In January 2025, the Swedish Tax Agency (Skatteverket) lost a case before the Administrative Court of Appeal in Gothenburg concerning the application of the so-called Tax Avoidance Act (skatteflyktslagen). The ruling demonstrates that it is possible to successfully challenge the Tax Agency's decisions and highlights that the authority occasionally adopts an excessively fiscal approach without clear legal support.
What is the Tax Avoidance Act?
Since 1980, Sweden has had a Tax Avoidance Act, which serves as a broad instrument allowing the Swedish Tax Agency to challenge legal arrangements primarily intended to circumvent taxation.
The law functions as a general anti-avoidance rule (GAAR) and can be applied to a wide range of transactions, structures, or arrangements. However, such a broad clause inevitably creates legal uncertainty for taxpayers, meaning that the requirements for applying the law are relatively strict.
Another safeguard for taxpayers is that the Swedish Tax Agency itself cannot unilaterally decide to apply the law. Instead, an application must be submitted to and adjudicated by a Swedish administrative court.
What was the case before the Administrative Court of Appeal about?

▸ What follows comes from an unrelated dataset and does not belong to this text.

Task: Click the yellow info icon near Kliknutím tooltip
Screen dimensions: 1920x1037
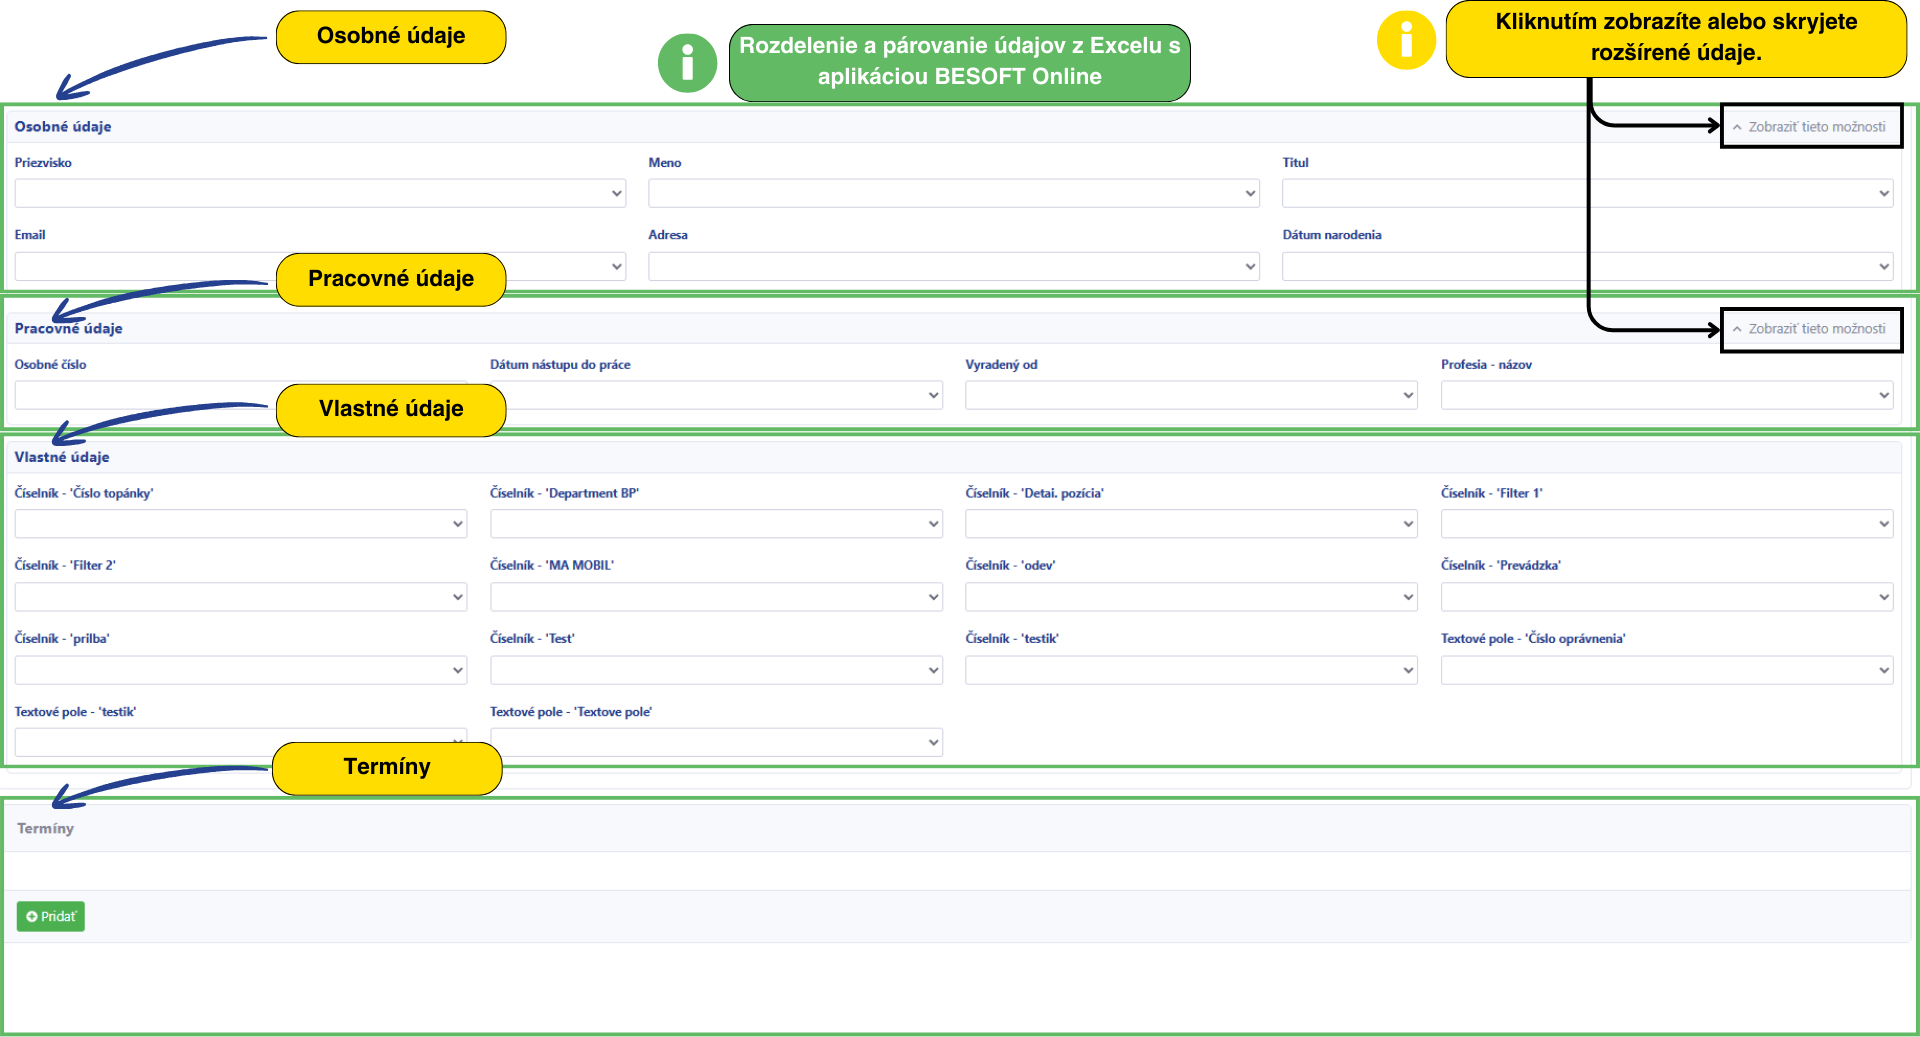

The case involved a series of transactions conducted by a Swedish limited company within a Gothenburg-based corporate group engaged in shipping, real estate, and other sectors.
In simplified terms, the transactions entailed the acquisition of certain intangible assets at below-market value, followed by an intra-group sale of these assets at market price. Subsequently, the company changed ownership to the Gothenburg-based group and was merged into one of the group's entities. Upon completion of the merger, the company transferred its surplus (profit) as a group contribution (koncernbidrag) to another company within the group that had tax losses. This effectively allowed the profit—primarily generated under the previous corporate ownership—to be offset against losses in the Gothenburg-based group.
What were the Swedish Tax Agency's arguments?
The Swedish Tax Agency argued that the arrangement violated the Swedish Tax Avoidance Act and resulted in a significant tax advantage for the company. According to the authority, all the statutory conditions for applying the law were met.
A key issue in the case was the Swedish Tax Agency’s reliance on statements in Swedish legislative preparatory works (förarbeten) to support its claim that the transactions contravened the purpose of tax legislation—a requirement for applying the Swedish Tax Avoidance Act. However, both the Administrative Court and later the Administrative Court of Appeal held that such a purpose must be evident from the wording of the law itself.
How did the court rule?
In summary, the court concluded that the Swedish Tax Agency failed to demonstrate that the transaction structure contravened the purpose of the law. As a result, the Tax Avoidance Act could not be applied.
The company thus prevailed against the Swedish Tax Agency. The outcome underscores that taxpayers can successfully challenge the Swedish Tax Agency’s attempts to apply the Tax Avoidance Act, reinforcing the principle that tax law must be interpreted strictly and in accordance with legislative intent.